Joke Of The Day

A lady goes to her priest one day and tells him “Father, I have a problem.

I have two female parrots but they only know to say one thing.”

“What do they say?” the priest asked.

They say “Hi, we’re hookers! Do you want to have some fun?”

“That’s obscene!” the priest exclaimed.

Then he thought for a moment. “You know,” he said “I may have a solution to your problem. I have two male talking parrots which I have taught to pray and read the Bible. Bring your two parrots over to my house and we’ll put them in the cage with Francis and Peter.”

“My parrots can teach your parrots to pray and worship and your parrots are sure to stop saying that phrase in no time.”

“Thank you.” the woman responded. “This may very well be the solution.”

The next day she brought her female parrots to the priest’s house. As he ushered her in,
she saw that his two male parrots were inside their cage holding rosary beads and praying.

Impressed, she walked over and placed her parrots in with them.
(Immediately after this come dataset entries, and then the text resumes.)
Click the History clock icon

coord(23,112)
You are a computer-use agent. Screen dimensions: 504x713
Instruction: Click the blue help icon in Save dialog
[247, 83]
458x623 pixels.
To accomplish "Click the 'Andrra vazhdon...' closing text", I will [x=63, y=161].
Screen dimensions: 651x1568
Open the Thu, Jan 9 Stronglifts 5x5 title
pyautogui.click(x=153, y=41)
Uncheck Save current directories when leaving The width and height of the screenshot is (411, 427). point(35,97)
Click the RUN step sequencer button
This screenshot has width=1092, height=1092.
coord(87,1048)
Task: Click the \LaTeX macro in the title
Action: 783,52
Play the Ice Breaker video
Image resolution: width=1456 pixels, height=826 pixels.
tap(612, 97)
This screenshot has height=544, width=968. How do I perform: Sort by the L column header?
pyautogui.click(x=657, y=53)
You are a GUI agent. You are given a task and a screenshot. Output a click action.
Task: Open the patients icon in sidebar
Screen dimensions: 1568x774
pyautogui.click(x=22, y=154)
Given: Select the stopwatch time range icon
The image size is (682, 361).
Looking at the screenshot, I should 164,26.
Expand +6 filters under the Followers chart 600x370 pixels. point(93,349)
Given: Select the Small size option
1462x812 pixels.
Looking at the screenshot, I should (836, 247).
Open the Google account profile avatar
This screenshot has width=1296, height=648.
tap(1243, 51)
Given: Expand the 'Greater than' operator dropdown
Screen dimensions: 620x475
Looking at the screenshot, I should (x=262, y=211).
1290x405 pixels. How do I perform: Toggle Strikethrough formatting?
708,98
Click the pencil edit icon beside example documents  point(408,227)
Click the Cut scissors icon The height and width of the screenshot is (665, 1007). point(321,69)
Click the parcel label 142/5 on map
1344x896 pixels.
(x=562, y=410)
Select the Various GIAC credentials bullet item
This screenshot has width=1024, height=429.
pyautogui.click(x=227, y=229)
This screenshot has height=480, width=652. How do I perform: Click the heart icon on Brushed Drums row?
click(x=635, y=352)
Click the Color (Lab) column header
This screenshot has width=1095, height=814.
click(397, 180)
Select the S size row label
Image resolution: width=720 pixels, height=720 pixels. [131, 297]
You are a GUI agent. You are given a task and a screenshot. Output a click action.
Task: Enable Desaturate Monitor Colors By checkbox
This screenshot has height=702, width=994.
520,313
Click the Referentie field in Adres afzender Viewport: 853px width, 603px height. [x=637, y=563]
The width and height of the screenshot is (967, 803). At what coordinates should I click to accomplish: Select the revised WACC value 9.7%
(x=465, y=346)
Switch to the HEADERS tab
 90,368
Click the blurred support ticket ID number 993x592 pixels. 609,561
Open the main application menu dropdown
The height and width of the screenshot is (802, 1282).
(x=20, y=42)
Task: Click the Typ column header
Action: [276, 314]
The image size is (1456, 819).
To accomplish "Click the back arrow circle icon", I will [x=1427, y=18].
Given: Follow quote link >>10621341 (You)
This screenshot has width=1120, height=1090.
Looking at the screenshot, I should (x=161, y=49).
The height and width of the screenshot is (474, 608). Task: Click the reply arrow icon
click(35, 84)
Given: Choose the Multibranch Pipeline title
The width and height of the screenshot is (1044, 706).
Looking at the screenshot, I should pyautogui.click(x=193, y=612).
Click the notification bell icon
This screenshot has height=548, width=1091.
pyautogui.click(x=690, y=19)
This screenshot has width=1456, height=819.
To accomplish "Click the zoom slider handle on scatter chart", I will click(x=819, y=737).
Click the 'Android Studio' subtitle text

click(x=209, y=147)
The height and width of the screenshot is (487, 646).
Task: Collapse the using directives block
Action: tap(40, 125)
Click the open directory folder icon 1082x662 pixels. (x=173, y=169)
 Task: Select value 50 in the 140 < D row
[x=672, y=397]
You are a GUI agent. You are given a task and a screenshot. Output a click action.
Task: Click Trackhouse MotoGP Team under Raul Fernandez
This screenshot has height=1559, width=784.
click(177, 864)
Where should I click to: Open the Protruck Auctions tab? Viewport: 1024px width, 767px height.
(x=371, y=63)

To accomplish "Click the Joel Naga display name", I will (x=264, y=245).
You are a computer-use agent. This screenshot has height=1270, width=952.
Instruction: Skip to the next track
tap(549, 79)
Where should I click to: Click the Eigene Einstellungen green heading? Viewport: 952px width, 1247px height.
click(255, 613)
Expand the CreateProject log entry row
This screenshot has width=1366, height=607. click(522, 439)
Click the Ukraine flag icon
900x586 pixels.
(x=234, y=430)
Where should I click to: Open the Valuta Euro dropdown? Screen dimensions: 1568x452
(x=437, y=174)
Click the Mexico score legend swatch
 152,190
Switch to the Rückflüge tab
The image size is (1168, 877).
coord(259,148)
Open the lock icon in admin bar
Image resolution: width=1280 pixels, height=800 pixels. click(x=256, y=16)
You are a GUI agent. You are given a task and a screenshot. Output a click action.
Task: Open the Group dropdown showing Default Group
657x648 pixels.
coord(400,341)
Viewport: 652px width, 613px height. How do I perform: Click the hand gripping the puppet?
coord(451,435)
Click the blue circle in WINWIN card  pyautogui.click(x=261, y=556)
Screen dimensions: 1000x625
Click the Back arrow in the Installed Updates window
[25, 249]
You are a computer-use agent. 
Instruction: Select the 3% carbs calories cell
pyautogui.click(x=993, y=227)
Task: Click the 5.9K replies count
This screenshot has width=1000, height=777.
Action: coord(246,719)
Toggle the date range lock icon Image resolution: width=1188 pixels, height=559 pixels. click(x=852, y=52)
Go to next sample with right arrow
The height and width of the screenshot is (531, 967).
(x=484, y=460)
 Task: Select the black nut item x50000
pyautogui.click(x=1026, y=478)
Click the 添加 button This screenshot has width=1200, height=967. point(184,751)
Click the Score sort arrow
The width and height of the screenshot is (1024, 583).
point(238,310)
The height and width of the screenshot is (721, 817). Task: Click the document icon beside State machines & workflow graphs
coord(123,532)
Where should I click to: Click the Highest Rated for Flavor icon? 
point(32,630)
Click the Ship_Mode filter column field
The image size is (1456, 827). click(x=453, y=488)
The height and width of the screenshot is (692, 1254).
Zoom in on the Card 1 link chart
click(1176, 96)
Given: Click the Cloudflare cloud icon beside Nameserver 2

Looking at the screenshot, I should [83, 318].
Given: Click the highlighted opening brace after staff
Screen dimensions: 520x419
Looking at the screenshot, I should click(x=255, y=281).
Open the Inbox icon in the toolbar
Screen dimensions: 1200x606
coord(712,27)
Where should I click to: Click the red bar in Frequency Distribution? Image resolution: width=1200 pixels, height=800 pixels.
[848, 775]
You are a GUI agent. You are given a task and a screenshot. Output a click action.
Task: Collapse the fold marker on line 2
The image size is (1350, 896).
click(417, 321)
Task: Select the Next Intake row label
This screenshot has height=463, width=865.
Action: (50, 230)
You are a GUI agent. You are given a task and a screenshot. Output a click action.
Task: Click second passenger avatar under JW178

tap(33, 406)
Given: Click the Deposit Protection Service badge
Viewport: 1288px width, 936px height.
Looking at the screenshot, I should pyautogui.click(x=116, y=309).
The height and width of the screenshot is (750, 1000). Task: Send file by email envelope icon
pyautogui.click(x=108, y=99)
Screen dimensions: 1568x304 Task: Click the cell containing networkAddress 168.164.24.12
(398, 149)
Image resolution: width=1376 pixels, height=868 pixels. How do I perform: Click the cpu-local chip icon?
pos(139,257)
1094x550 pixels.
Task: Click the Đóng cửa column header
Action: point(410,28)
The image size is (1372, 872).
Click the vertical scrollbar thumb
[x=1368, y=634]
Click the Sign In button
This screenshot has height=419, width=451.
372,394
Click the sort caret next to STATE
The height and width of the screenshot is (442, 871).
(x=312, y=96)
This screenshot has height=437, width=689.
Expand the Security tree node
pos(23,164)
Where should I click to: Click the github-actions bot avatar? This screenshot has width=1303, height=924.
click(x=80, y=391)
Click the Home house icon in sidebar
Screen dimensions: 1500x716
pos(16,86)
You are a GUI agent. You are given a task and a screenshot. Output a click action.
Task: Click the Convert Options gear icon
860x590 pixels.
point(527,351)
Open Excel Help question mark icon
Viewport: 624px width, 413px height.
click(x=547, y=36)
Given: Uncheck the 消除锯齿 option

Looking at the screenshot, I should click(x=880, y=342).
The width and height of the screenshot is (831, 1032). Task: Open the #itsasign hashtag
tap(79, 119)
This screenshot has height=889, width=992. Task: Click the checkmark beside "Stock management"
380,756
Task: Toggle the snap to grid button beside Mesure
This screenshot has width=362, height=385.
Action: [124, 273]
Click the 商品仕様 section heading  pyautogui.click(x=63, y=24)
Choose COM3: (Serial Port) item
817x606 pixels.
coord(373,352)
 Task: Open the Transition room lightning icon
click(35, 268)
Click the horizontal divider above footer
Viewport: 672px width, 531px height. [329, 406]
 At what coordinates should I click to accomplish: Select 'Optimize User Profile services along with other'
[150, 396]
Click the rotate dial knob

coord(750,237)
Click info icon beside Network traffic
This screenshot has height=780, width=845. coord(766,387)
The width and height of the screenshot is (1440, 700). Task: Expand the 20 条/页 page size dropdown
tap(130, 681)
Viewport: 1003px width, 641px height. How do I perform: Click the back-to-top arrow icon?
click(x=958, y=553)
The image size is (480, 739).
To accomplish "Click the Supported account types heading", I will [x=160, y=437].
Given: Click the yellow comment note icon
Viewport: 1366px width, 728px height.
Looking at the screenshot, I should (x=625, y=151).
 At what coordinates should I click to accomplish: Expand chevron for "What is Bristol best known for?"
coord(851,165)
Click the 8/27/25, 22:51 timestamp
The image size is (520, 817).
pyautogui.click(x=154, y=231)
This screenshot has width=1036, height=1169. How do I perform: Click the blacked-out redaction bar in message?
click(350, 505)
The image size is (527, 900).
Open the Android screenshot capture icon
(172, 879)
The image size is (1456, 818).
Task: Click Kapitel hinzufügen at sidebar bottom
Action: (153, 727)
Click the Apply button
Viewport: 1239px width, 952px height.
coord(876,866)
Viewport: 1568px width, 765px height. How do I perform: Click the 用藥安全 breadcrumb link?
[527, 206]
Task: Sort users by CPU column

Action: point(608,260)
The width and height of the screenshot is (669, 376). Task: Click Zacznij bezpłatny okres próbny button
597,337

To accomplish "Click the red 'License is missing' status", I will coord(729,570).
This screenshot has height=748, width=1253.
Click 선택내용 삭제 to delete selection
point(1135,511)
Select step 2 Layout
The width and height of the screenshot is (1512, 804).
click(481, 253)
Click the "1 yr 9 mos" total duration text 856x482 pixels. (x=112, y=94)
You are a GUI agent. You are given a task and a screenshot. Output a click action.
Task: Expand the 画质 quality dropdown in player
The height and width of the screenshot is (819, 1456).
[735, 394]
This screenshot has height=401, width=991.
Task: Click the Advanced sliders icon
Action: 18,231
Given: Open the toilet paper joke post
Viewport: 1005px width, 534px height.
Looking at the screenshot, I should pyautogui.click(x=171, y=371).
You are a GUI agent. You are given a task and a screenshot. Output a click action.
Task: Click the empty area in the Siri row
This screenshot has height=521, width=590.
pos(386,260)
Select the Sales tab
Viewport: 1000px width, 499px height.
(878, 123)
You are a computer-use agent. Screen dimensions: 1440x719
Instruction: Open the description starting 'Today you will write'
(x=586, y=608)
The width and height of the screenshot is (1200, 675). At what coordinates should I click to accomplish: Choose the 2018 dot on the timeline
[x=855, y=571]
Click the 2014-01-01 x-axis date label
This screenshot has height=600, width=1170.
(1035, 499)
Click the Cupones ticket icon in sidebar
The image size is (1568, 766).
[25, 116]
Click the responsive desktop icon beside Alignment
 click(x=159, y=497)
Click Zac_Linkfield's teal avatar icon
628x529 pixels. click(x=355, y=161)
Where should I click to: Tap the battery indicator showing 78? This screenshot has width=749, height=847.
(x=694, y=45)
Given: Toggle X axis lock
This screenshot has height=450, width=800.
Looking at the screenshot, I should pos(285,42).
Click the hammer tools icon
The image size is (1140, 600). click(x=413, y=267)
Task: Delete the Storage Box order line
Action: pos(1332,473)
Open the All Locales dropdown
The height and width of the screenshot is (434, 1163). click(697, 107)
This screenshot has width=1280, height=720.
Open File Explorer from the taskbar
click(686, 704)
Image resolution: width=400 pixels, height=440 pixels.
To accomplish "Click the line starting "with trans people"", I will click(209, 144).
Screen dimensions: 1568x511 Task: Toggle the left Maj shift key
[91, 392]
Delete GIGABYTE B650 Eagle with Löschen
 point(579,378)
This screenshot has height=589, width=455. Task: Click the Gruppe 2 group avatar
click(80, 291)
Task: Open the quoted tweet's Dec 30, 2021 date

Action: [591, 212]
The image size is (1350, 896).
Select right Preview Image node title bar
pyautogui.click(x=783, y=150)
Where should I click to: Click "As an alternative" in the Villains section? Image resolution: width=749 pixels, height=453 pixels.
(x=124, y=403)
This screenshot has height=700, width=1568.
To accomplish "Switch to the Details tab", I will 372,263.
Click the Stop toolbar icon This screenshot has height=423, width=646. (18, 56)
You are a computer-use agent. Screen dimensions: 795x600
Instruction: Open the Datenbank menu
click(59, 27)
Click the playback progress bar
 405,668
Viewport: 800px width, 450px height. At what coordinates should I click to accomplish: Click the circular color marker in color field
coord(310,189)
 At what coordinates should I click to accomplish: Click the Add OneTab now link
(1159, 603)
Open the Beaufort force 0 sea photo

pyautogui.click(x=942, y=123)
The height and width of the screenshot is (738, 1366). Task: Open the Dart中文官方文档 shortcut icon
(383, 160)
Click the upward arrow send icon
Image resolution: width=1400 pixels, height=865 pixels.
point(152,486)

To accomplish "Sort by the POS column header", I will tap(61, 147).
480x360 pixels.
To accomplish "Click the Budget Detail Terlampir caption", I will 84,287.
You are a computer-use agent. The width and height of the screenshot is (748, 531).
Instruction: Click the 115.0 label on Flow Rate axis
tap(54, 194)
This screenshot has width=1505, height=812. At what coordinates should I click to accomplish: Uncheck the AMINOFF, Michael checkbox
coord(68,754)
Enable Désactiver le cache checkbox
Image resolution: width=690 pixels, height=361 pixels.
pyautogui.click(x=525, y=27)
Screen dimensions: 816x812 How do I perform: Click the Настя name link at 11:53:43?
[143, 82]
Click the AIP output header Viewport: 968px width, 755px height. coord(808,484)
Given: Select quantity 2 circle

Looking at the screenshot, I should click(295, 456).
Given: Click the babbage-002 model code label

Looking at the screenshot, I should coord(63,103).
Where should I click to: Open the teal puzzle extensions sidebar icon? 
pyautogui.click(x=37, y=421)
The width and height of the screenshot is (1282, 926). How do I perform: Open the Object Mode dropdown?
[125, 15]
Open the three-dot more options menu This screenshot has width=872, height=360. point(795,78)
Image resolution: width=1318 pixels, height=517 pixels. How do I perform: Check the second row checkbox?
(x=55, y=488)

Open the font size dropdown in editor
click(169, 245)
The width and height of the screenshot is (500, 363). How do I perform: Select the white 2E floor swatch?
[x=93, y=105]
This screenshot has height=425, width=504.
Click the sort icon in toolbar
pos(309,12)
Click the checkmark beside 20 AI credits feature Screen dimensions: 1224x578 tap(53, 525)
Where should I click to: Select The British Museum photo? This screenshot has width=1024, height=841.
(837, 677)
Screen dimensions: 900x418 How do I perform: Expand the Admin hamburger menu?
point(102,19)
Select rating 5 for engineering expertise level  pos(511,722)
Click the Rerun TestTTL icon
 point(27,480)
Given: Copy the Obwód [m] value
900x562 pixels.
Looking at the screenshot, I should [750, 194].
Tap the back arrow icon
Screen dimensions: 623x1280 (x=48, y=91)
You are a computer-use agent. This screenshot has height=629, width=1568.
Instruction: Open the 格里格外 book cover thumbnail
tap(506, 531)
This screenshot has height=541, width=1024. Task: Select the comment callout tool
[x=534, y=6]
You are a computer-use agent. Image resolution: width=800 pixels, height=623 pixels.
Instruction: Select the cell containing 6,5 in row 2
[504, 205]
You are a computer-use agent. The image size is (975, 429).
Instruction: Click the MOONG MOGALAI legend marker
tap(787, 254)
After a few minutes the female parrots cried out in unison: “Hi, we’re hookers! Do you want to have some fun?”

There was stunned silence.

One male parrot looked over at the other male parrot and says… “Put the beads away, Frank. Our prayers have been answered!”

Joke Of The Day

An Irish priest was transferred to Texas ..

Father O’Malley rose from his bed one morning. It was a Fine spring day in his new Texas mission parish.

He walked to the window of his bedroom to get a deep breath of the beautiful day outside.

He then noticed there was a jackass lying dead in the middle of his front lawn.

He promptly called the local police station…

The conversation went like this:

”Good morning This is Sergeant Jones. How might I help you?”

”And the best of the day to yerself.. This is Father O’Malley at St. Ann’s Catholic Church. There’s a jackass lying dead on me front lawn ”

Sergeant Jones, considering himself to be quite a wit, replied with a smirk, ”Well now Father, it was always my impression that you people took care of the last rites!”

There was dead silence on the line for a moment…

Then Father O’Malley replied: “Aye, ’tis certainly true; but we are also obliged to notify the next of kin.”

Joke Of The Day

A drunken man staggers in to a Catholic church, sits down in a confession box and says nothing.

The bewildered priest coughs to attract his attention, but still the man says nothing.

The priest then knocks on the wall three times in a final attempt to get the man to speak.

Finally, the drunk replies: “No use knockin’ mate, there’s no paper in this one either.”

Joke Of The Day

A priest and a nun were lost in a snowstorm. After a while, they came upon a small cabin. Being exhausted, they prepared to go to sleep. There was a stack of blankets and a sleeping bag on the floor but only one bed.

Being a gentleman, the priest said, “Sister, you sleep on the bed. I´ll sleep on the floor in the sleeping bag.”

Just as he got zipped up in the bag and was beginning to fall asleep, the nun said “Father, I´m cold.”

He unzipped the sleeping bag, got up, got a blanket and put it on her. Once again, he got into the sleeping bag, zipped it up and started to drift off to sleep when the nun once again said, “Father, I´m still very cold.”

He unzipped the bag, got up again, put another blanket on her and got into the sleeping bag once again.

Just as his eyes closed, she said, “Father, I´m sooooo cold.”

This time, he remained there and said, “Sister, I have an idea. We´re out here in the wilderness where no one will ever know what happened. Let´s pretend we´re married.”

The nun said, “That´s fine by me.”

To which the priest yelled out, “Get up and get your own blanket!”